Sour Cherry, Peanut, and Barley Sourdough Bread
For the levain:
- 47 grams liquid starter that is active
- 40 grams all purpose flour
- 7 grams whole wheat flour
- 47 grams room temperature water
For the final dough:
- 796 grams bread flour
- 25 grams whole wheat flour
- 25 grams barley flour (or whole wheat flour)
- 25 grams vital wheat gluten
- 696 grams lukewarm water (about 90 degrees F)
- 18 grams salt
- All of the levain
- 150 grams peanuts (not dry roasted)
- 125 grams dried sour cherries
- To make the levain: In the morning, mix the ingredients in a bowl, cover with plastic wrap, and let mature.
- About 2 hours after mixing the levain, mix the all of the flours and water for the final dough in a large bowl or dough rising bucket. Cover and autolyse for one hour.
- Add the levain to the flour and water mixture, and mix by hand to combine. Perform several stretch and folds until the dough begins to tighten up and becomes more difficult to stretch out, about 6 minutes. Let rest, covered, about 15 minutes.
- Sprinkle the salt over the dough, and fold the dough over. Using your wet hand, pinch and stretch the dough until all of the salt is dissolved. Re-cover the dough and let rise for about 3 to four hours, with 3 stretch and folds, every 30 minutes during the first 90 minutes of the first rise. After the second set of stretch and folds, sprinkle the peanuts and cherries over the dough, and continue to fold them into the dough.
- When the dough has become bubbly and puffy, and has doubled or tripled in size, gently scrape the dough out onto a floured work surface.
- Using an oiled bench scraper, divide the dough in half. Shape each half into boules, and let rest for about 15 minutes, uncovered.
- After 15 minutes, continue to shape the loaves, drawing the loaves toward you with the oiled bench scraper. Continue to drag the dough on the work surface to tighten it up.
- Once each loaf has been shaped, transfer each, seam side up, to a floured towel lined banetton. The towel should be dusted with a mixture of wheat and rice flour. Spray the top of the dough with plastic wrap, fold the towel over the dough, and place each loaf in the refrigerator for 14 to 15 hours.

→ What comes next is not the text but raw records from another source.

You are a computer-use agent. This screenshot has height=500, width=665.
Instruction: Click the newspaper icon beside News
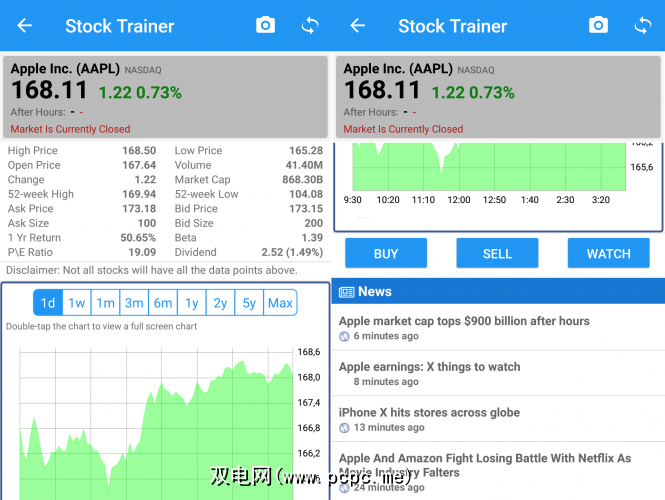pos(346,292)
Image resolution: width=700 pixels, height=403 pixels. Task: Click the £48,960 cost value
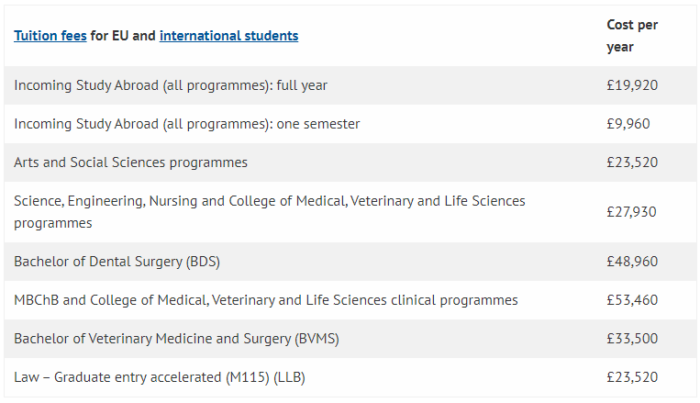coord(632,262)
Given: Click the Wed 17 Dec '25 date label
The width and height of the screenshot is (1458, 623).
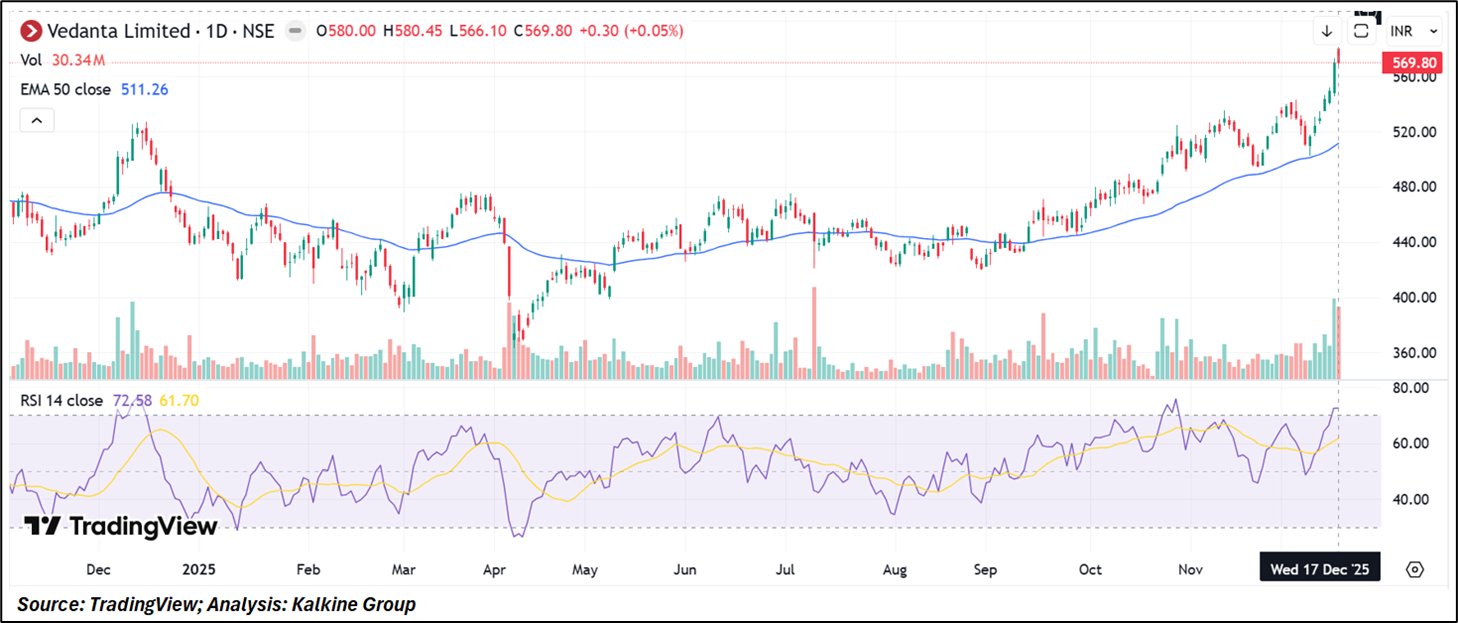Looking at the screenshot, I should coord(1318,569).
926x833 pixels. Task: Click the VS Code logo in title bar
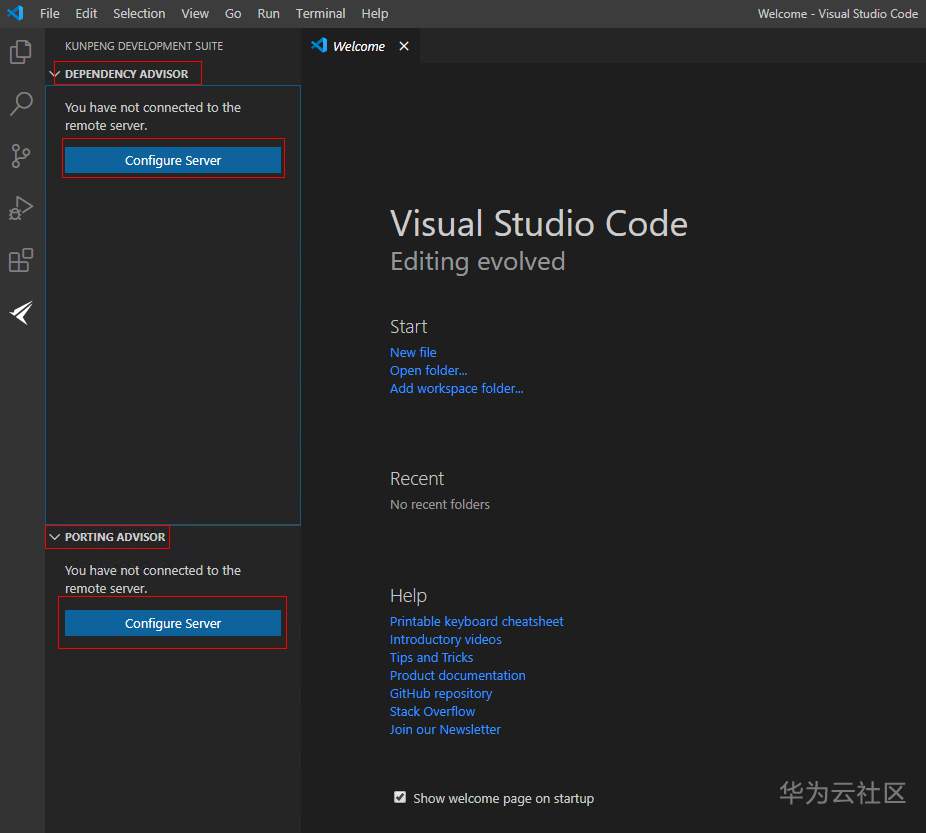point(15,14)
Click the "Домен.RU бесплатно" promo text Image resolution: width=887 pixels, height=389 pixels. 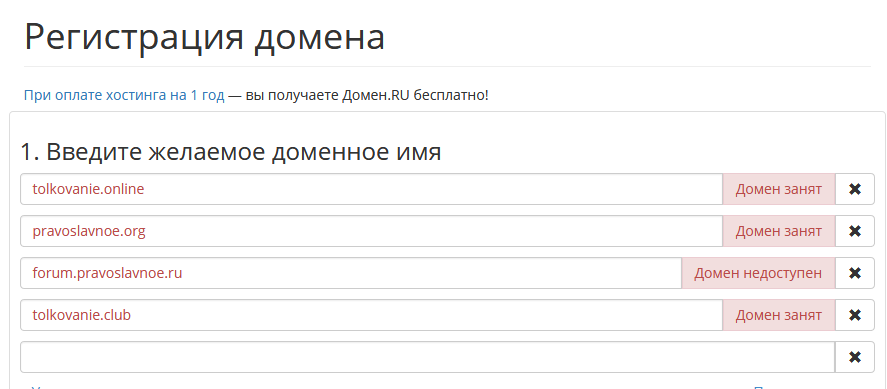pyautogui.click(x=415, y=95)
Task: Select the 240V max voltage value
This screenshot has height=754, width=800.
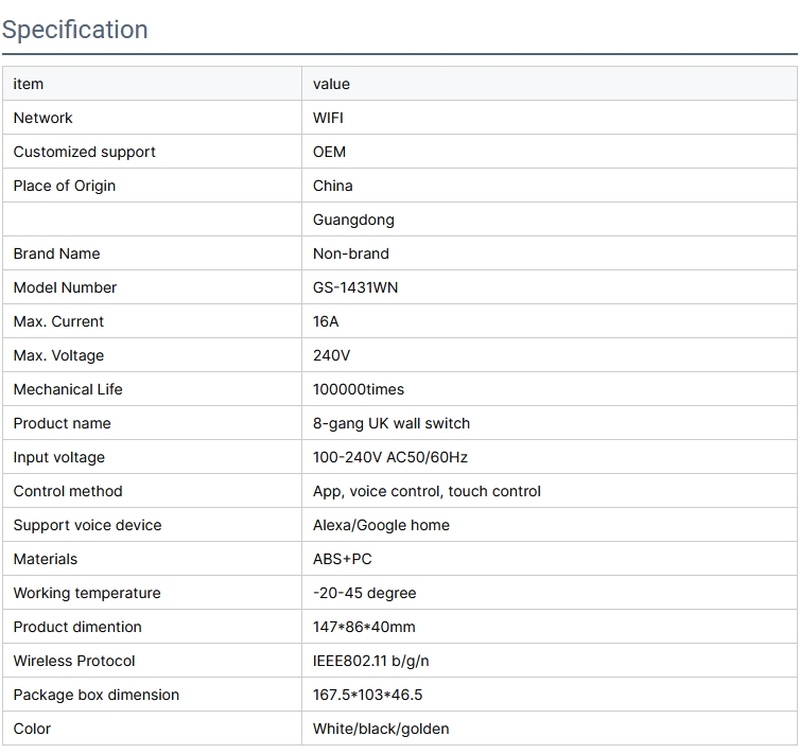Action: pyautogui.click(x=332, y=356)
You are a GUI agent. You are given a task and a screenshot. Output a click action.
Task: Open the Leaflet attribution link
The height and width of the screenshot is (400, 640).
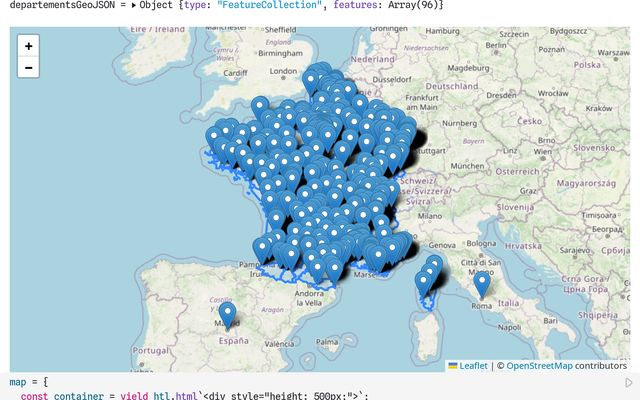tap(473, 366)
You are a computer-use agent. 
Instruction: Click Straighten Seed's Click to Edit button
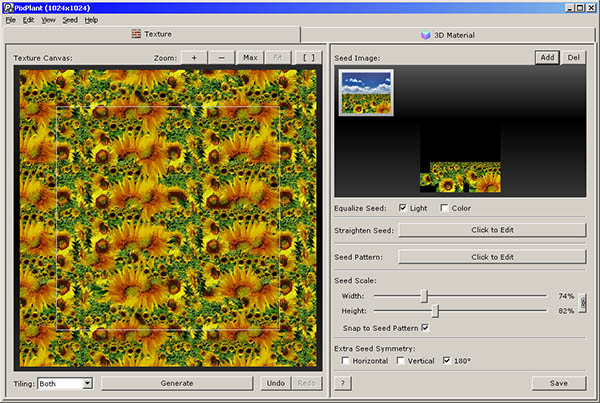point(492,231)
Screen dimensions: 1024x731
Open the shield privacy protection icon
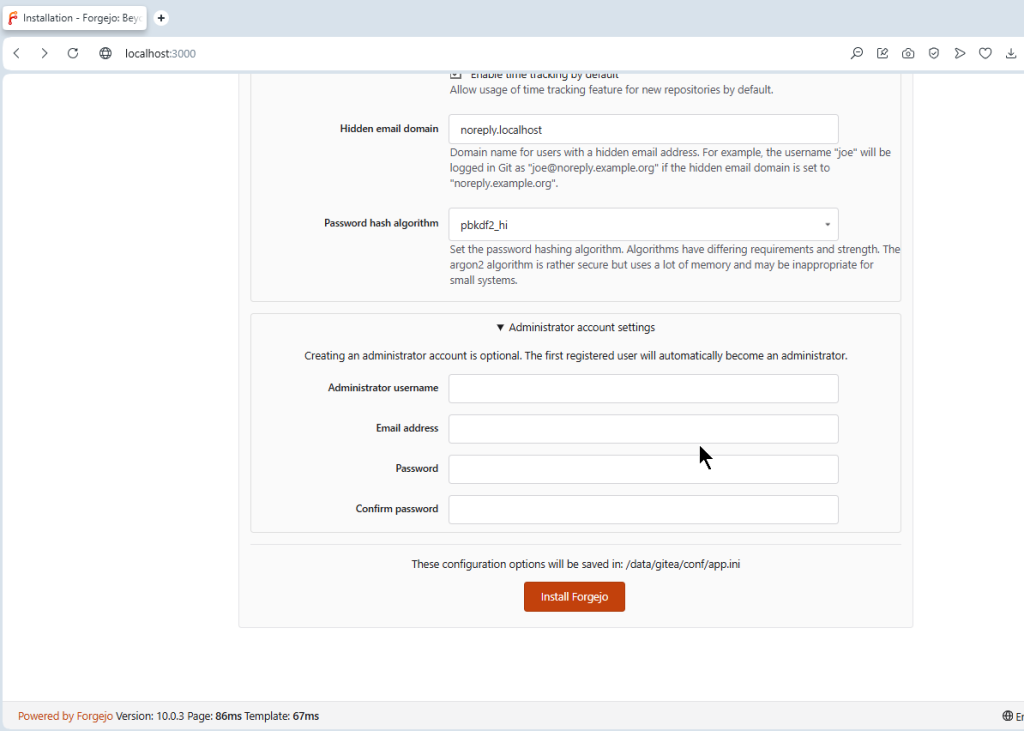pyautogui.click(x=934, y=54)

- The next day, preheat the oven equipped with a baking stone to 500 degrees F. Remove the first loaf from the oven. Remove the plastic wrap, place a piece of parchment paper over the loaf, and then top with a plate. Turn the whole thing over and remove the bowl and towel. Slash the dough with a sharp knife or lame. Using the plate, slide the loaf, along with the parchment paper, onto the baking stone. Cover the loaf with a large stainless steel bowl or hotel pan and close the oven door. Bake for 20 minutes. Remove the stainless bowl or pan, as well as the parchment paper, and close the oven door. Reduce the heat to 450 degrees F and bake for an additional 25 to 30 minutes, until the loaf is dark and has reached an internal temperature of 205 degrees F. Repeat with the second loaf. Cool the loaves on a wire rack.